## Problem statement
Transcribe the data below from the line with "This screenshot has height=869, width=1280." up to and including the line with "Action: [x=1270, y=350]", and leave the pictures out of your answer.

## Data lines
- - -
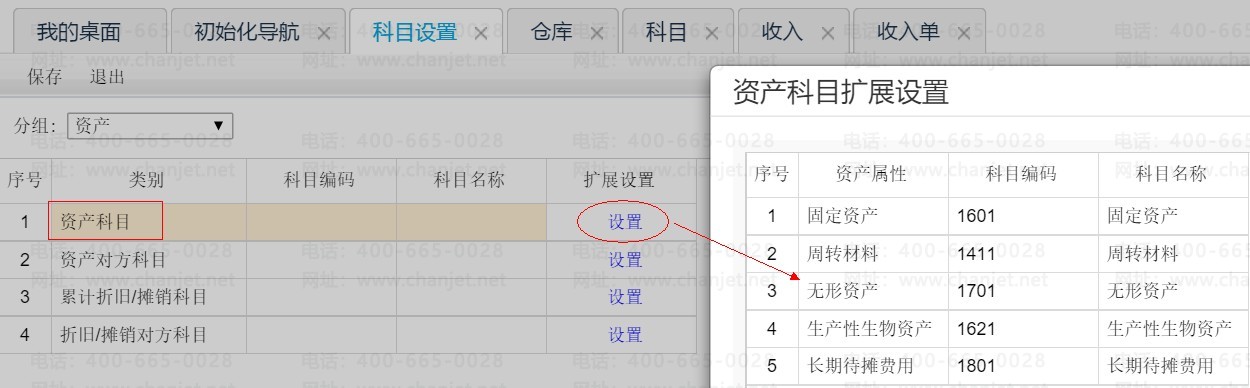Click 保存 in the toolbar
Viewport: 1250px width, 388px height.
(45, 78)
- - -
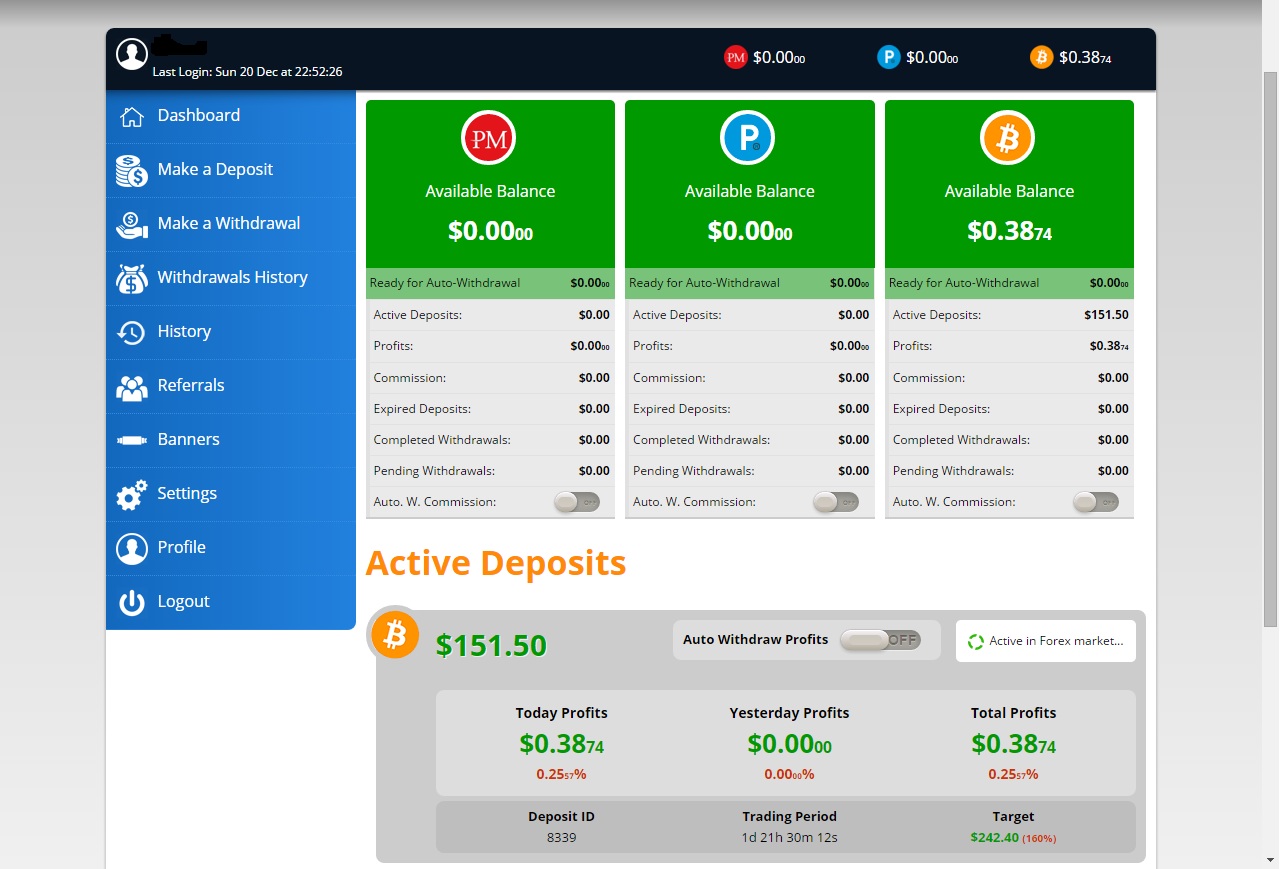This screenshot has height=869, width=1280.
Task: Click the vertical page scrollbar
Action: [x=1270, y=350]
- - -
## Reply
This screenshot has height=869, width=1280.
Task: Click the vertical page scrollbar
Action: [x=1270, y=350]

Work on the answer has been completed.